Franco Armani Tangis Haru Lepas Jersey River Plate
Kiper legendaris Franco Armani resmi meninggalkan River Plate setelah delapan setengah musim penuh sejarah untuk kembali ke Atletico Nacional.
Kiper veteran Franco Armani menangis saat membacakan surat perpisahan di depan media dan petinggi River Plate
Air Mata sang Penjaga Era
Acara perpisahan tersebut dimulai dengan sambutan meriah dari jajaran manajemen dan legenda klub. Manajemen memutar video kompilasi penyelamatan terbaik Armani dengan tajuk "Guardian of an Era". Presiden klub Stefano Di Carlo beserta mantan presiden Rodolfo D'Onofrio turut hadir memberikan plakat penghargaan khusus.
Armani membacakan surat perpisahan dengan suara bergetar di hadapan para jurnalis. Kiper Casilda itu menyebut momen ini sebagai salah satu keputusan paling berat dalam karir sepakbolanya. Armani berkata, "Ini adalah momen yang sangat penting dalam karir saya karena sebuah era di klub ini resmi berakhir."

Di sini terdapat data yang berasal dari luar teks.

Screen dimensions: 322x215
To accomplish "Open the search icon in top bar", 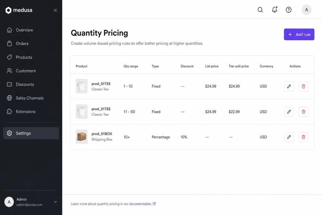I will click(x=260, y=10).
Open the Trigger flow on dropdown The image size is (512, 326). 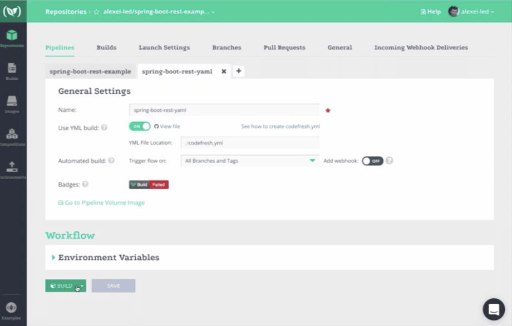click(x=250, y=161)
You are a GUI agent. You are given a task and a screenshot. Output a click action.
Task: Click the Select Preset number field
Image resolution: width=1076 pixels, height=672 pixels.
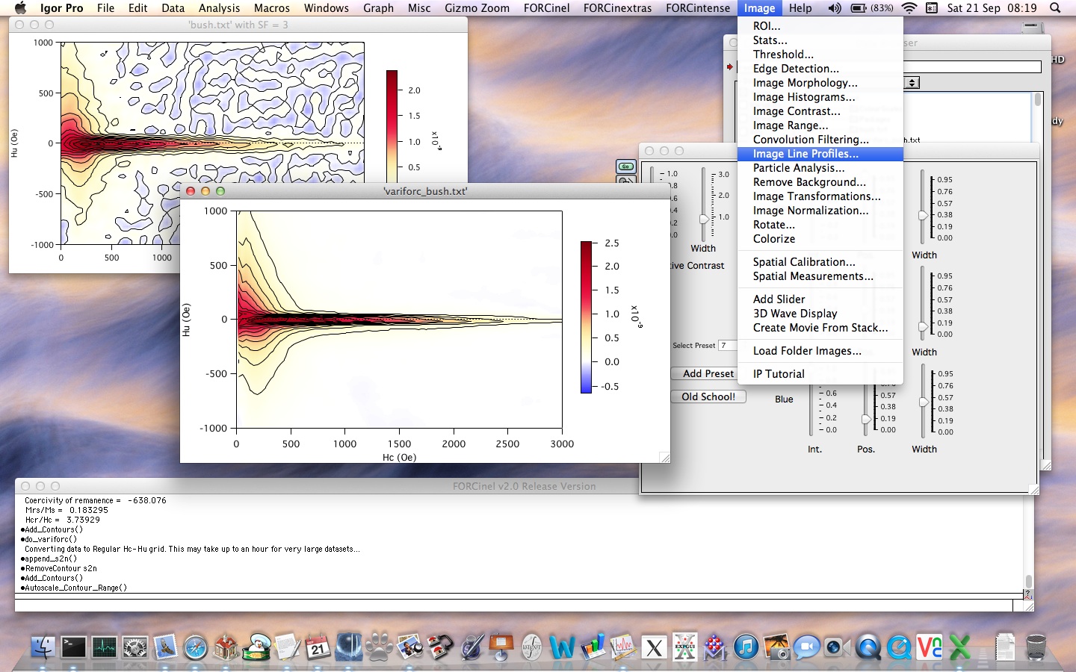tap(727, 345)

Mimpi Masa Kecil yang Terwujud
Armani mengaku sangat bersyukur bisa membela klub yang ia dukung sejak masa kanak-kanak. Ia bergabung dengan klub berjuluk El Millonario tersebut pada tahun 2018 dengan ambisi besar. Selama delapan setengah musim pengabdiannya, ia sukses mempersembahkan total 10 trofi bergengsi ke lemari juara klub.

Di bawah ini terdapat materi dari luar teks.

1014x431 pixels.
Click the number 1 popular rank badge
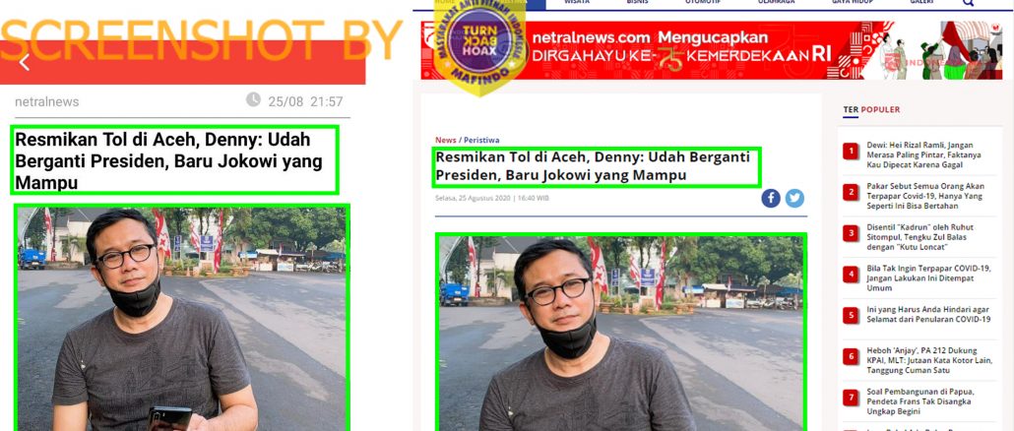click(x=851, y=152)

Salah satu kenangan paling berkesan baginya adalah saat menjuarai Copa Libertadores 2018 setelah mengalahkan rival abadi Boca Juniors di Madrid. Armani menegaskan, "Mengenakan seragam ini merupakan perwujudan mimpi masa kecil saya. Gelar juara di Madrid akan selalu menetap dalam jiwa saya selamanya."
Catatan Statistik Emas Armani
Perjalanan panjang sang kiper di River Plate ditandai dengan berbagai rekor impresif di bawah mistar gawang. Ia menjadi pilar kokoh yang sulit ditembus oleh penyerang lawan di kompetisi domestik maupun tingkat regional Amerika Selatan. Dedikasi luar biasa ini menempatkan namanya sejajar dengan para legenda besar klub.

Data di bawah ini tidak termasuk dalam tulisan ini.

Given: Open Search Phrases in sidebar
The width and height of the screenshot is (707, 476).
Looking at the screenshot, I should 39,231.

Kini sang penjaga gawang siap memulai lembaran baru di Liga Kolombia bersama Atletico Nacional. Ia berharap bisa terus menjaga performa terbaiknya di sisa karir profesionalnya sebelum memutuskan gantung sarung tangan.
Akankah Santiago Beltran mampu memikul beban berat sebagai penerus takhta Armani di bawah mistar gawang River Plate? Keputusan Armani kembali ke Kolombia tentu meninggalkan lubang besar dalam kepemimpinan tim. Mampukah raksasa Argentina ini mempertahankan dominasi mereka tanpa kehadiran sang kiper legenda?